Sturgeon married Robin Sturgeon in 1969. They have two daughters, Nicola and Gillian. The family grew up in Prestwick and later in the village of Dreghorn. Although not politically active at the time, Sturgeon was an SNP voter and was in-favour of Scottish devolution in both the 1979 and 1997 referendums.

She worked as a dental nurse.

== Political career ==
Sturgeon was elected to the North Ayrshire council in the 2007 Scottish local government elections. She sat on the council for ten years, representing the Irvine East ward.

=== Provost of North Ayrshire ===
Following Sturgeon's re-election in 2012, she was elected Provost of North Ayrshire after defeating Scottish Labour's Ian Clarkson. She succeeded Pat McPhee and became the third woman to hold the post after McPhee and Teresa Beattie, who was elected convener of the former Cunninghame District Council.

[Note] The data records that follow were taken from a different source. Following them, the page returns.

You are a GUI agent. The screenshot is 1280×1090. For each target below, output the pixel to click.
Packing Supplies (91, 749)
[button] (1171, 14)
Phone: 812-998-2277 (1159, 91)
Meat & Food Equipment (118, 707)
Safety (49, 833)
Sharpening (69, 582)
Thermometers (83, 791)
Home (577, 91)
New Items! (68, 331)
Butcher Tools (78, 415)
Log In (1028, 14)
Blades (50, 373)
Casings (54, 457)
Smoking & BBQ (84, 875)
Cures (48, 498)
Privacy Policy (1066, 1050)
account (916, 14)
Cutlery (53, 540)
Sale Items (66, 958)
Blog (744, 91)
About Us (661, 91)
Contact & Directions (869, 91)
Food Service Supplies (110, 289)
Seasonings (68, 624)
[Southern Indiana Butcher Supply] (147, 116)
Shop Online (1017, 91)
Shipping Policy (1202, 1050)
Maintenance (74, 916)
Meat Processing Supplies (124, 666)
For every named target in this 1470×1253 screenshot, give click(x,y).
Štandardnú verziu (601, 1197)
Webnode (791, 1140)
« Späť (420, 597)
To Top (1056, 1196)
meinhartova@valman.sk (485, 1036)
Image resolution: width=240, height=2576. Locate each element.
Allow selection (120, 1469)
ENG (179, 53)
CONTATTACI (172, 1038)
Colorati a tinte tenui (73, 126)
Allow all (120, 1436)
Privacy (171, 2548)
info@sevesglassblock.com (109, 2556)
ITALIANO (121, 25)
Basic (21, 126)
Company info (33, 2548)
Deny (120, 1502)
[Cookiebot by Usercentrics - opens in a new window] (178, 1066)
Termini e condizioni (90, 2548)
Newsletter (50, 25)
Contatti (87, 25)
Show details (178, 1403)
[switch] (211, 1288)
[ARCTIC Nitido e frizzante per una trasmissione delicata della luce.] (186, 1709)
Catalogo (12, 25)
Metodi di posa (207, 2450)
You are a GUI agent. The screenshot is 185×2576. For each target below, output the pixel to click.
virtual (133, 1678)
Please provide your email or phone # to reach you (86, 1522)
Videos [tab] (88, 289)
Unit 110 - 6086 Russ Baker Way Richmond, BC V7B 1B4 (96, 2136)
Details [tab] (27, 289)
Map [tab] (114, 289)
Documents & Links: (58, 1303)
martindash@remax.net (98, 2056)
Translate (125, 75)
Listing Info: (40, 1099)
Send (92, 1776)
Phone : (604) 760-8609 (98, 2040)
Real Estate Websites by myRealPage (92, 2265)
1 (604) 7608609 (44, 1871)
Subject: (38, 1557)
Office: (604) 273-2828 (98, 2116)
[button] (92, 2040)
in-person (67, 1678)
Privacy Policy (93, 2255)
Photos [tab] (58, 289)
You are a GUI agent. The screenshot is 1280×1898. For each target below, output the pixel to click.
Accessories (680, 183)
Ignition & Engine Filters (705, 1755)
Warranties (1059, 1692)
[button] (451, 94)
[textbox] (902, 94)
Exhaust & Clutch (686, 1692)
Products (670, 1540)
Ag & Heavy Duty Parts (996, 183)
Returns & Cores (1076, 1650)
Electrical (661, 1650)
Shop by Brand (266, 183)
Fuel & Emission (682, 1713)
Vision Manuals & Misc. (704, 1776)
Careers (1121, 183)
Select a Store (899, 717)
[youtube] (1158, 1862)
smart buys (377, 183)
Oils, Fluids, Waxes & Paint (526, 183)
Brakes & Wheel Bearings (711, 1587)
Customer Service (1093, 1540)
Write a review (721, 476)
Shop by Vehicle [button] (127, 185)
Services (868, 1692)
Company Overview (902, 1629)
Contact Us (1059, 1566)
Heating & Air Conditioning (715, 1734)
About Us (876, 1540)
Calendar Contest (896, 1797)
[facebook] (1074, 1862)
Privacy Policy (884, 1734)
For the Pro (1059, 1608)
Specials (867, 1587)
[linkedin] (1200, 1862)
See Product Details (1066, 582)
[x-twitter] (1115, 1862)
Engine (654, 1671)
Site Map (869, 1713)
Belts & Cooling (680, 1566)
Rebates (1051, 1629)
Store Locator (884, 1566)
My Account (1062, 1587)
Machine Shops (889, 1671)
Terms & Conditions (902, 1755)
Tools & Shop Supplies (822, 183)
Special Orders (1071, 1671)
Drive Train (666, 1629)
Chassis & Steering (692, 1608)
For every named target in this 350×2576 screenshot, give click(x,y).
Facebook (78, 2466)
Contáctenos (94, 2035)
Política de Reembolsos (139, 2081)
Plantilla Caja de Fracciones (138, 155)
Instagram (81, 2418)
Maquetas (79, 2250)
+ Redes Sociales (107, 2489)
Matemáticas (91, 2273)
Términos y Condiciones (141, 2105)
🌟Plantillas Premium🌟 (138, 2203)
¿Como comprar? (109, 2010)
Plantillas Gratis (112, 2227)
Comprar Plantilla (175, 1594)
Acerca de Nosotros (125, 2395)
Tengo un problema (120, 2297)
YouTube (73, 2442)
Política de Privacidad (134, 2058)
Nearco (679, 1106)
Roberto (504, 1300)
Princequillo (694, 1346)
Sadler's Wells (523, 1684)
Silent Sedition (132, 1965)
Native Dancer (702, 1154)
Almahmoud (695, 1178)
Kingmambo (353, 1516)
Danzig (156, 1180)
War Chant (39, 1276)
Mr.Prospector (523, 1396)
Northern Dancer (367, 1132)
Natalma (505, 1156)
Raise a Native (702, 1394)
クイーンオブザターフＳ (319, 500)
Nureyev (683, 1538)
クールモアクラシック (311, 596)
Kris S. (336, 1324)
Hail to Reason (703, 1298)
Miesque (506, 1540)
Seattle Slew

Ruth Maguire, the councillor for the Irvine West ward, stood down after she was elected to the Scottish Parliament in the 2016 election. As a result, a by-election was held and the SNP selected Sturgeon's husband, Robin, as the candidate. He was unsuccessful and was defeated by the Labour candidate, Louise McPhater. This gain for Labour made them the largest party in the council with one seat more than the SNP. On 17 August 2016, the SNP announced its decision to resign from the administration, stating "“given that the SNP group no longer command the largest representation on the council, it is only right that Labour be given the opportunity to form the next administration of the council". Sturgeon subsequently stood down as Provost.

Sturgeon stood down as a councillor at the 2017 Scottish local elections.